((

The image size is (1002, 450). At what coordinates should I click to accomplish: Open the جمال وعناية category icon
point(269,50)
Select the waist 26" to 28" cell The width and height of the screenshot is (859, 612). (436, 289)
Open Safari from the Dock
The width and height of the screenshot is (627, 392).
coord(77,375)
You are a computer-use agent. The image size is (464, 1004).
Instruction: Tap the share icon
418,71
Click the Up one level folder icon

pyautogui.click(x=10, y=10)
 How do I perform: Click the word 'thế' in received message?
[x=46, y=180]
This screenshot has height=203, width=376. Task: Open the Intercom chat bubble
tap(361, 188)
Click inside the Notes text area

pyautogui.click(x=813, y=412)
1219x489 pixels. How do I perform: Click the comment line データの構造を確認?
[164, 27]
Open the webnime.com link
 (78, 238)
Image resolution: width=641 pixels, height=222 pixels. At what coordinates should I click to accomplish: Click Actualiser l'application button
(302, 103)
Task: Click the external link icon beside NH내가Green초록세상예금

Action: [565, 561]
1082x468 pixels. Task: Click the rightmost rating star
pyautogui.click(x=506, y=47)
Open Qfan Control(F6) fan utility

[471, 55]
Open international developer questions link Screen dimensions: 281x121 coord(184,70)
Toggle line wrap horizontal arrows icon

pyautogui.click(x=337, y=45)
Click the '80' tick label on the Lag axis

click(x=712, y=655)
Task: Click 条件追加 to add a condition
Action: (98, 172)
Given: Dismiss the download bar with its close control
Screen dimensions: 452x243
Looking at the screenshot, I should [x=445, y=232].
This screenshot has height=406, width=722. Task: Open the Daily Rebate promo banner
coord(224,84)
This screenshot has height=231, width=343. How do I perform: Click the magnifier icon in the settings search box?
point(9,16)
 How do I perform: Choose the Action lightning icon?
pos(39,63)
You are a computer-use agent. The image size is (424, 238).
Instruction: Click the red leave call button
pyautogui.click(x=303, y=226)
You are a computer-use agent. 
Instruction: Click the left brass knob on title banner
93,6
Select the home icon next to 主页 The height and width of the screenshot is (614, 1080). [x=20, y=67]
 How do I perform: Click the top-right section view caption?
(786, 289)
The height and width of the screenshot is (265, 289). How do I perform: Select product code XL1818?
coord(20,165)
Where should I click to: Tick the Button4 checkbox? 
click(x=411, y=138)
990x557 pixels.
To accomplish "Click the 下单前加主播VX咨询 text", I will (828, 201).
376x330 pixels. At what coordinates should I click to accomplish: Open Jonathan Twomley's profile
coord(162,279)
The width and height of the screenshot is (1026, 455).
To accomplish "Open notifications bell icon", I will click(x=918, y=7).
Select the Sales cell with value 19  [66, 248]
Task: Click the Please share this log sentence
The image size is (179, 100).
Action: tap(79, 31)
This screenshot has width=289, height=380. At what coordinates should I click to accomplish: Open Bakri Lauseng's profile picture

))

## WHAT TO PRODUCE
Quote the material exactly, leaving nothing out.

## SOLUTION
The image size is (1002, 450). At what coordinates should I click to accomplish: Open the جمال وعناية category icon
point(269,50)
Select the waist 26" to 28" cell The width and height of the screenshot is (859, 612). (436, 289)
Open Safari from the Dock
The width and height of the screenshot is (627, 392).
coord(77,375)
You are a computer-use agent. The image size is (464, 1004).
Instruction: Tap the share icon
418,71
Click the Up one level folder icon

pyautogui.click(x=10, y=10)
 How do I perform: Click the word 'thế' in received message?
[x=46, y=180]
This screenshot has height=203, width=376. Task: Open the Intercom chat bubble
tap(361, 188)
Click inside the Notes text area

pyautogui.click(x=813, y=412)
1219x489 pixels. How do I perform: Click the comment line データの構造を確認?
[164, 27]
Open the webnime.com link
 (78, 238)
Image resolution: width=641 pixels, height=222 pixels. At what coordinates should I click to accomplish: Click Actualiser l'application button
(302, 103)
Task: Click the external link icon beside NH내가Green초록세상예금

Action: [565, 561]
1082x468 pixels. Task: Click the rightmost rating star
pyautogui.click(x=506, y=47)
Open Qfan Control(F6) fan utility

[471, 55]
Open international developer questions link Screen dimensions: 281x121 coord(184,70)
Toggle line wrap horizontal arrows icon

pyautogui.click(x=337, y=45)
Click the '80' tick label on the Lag axis

click(x=712, y=655)
Task: Click 条件追加 to add a condition
Action: (98, 172)
Given: Dismiss the download bar with its close control
Screen dimensions: 452x243
Looking at the screenshot, I should [x=445, y=232].
This screenshot has height=406, width=722. Task: Open the Daily Rebate promo banner
coord(224,84)
This screenshot has height=231, width=343. How do I perform: Click the magnifier icon in the settings search box?
point(9,16)
 How do I perform: Choose the Action lightning icon?
pos(39,63)
You are a computer-use agent. The image size is (424, 238).
Instruction: Click the red leave call button
pyautogui.click(x=303, y=226)
You are a computer-use agent. 
Instruction: Click the left brass knob on title banner
93,6
Select the home icon next to 主页 The height and width of the screenshot is (614, 1080). [x=20, y=67]
 How do I perform: Click the top-right section view caption?
(786, 289)
The height and width of the screenshot is (265, 289). How do I perform: Select product code XL1818?
coord(20,165)
Where should I click to: Tick the Button4 checkbox? 
click(x=411, y=138)
990x557 pixels.
To accomplish "Click the 下单前加主播VX咨询 text", I will (828, 201).
376x330 pixels. At what coordinates should I click to accomplish: Open Jonathan Twomley's profile
coord(162,279)
The width and height of the screenshot is (1026, 455).
To accomplish "Open notifications bell icon", I will click(x=918, y=7).
Select the Sales cell with value 19  [66, 248]
Task: Click the Please share this log sentence
The image size is (179, 100).
Action: tap(79, 31)
This screenshot has width=289, height=380. At what coordinates should I click to accomplish: Open Bakri Lauseng's profile picture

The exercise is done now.